論理の飛躍が、読者に浮遊感や全能感を与えるところが魅力だとしている。

これは、最近読んだ小林秀雄に関する評伝(高橋昌一郎「小林秀雄の哲学」朝日選書2013)の記述に一致するではないか。

マルクスの魅力は小林秀雄の魅力と同質のものだ、といわれているようである。

しかし、小林秀雄はいかにも底が浅く、すぐに化けの皮がはがれるが、マルクスはどこまでも深いという違いはあるだろう。

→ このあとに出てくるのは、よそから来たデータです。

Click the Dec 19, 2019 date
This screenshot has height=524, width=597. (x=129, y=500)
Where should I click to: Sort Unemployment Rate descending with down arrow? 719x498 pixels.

②次に面白いのは、ドイツ・イデオロギーの中の有名な一節「朝には狩りをし、午後には釣りをし、夕方には牧畜を営み、そして食後には批判をする」という分業廃止から望まれる人間像が資本論では否定されて、目標は分業からではなく、労働からの人間の解放だいうことに変わる、というくだりである(178ページ)。

③さらに「共産主義は現実が従う理想ではない。われわれが共産主義と呼ぶのは現在の状態を廃棄する現実的運動である」と論じていくところ。(同)これはアマルティア・センのジョン・ロールズへの批判に通じる。

ただし、制度確立と運動は循環しており、鶏と卵のようなものでセンとロールズの間にどれほどの違いもないという言い方も可能だと最近の私は思っている。

④208ページで内田が「物語」という言葉を使っているのも見逃せない。

人間と人間の間でやり取りされるのは物語だということである。

そこで言われていることを僕流にまとめてみると、現実と物語の間には

「A君の現実-物語A-(それを聞いてB君の中にうまれるもの)物語BーB君の現実ーA君の現実その2・・・」 という循環が成り立つということである。

まるで「貨幣Aー商品A-それを用いて生産される商品B-貨幣Bー・・・」という循環だ。

しかし、ここで強調されているのは、現実と物語の関係と区別をきちんと見据えるということが、人間が論を立てる、あるいは評論するということなのだということである。

「ドイツ・イデオロギー」もそういう評論であった、と内田は強調している。

⑤思うに、マルクスの読み方の良い順番というものはどこかにあるはずだが、まだ誰もそれを見い出していないのだろう。そのことがなんとなく分かる本だということである。